>>>>

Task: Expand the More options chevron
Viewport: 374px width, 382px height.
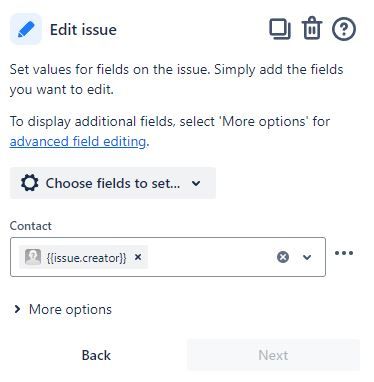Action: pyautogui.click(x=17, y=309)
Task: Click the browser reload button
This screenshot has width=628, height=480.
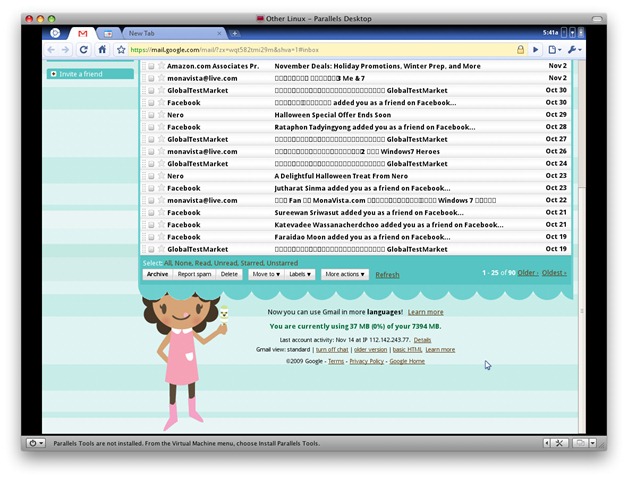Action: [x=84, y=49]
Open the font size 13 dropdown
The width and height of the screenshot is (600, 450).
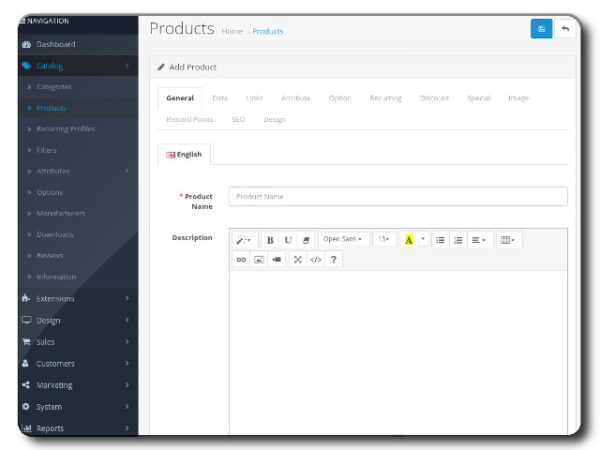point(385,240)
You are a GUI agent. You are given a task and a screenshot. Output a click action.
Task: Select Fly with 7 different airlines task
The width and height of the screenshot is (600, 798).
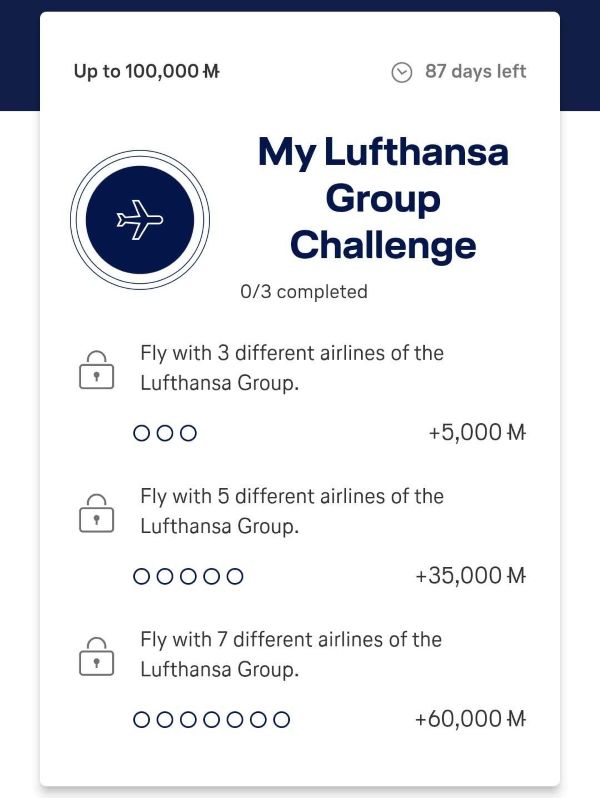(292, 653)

<<<<
>>>>

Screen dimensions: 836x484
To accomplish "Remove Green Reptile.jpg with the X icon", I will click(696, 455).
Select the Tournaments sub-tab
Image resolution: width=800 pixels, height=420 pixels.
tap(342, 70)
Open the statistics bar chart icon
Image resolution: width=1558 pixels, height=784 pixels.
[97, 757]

<<<<

_Aim of the exercise_. Which lines in the material contain the string "pixels"? Show each one in full, and treat uppercase and lowercase as different.

_Result of this exercise_.
Image resolution: width=800 pixels, height=420 pixels.
Image resolution: width=1558 pixels, height=784 pixels.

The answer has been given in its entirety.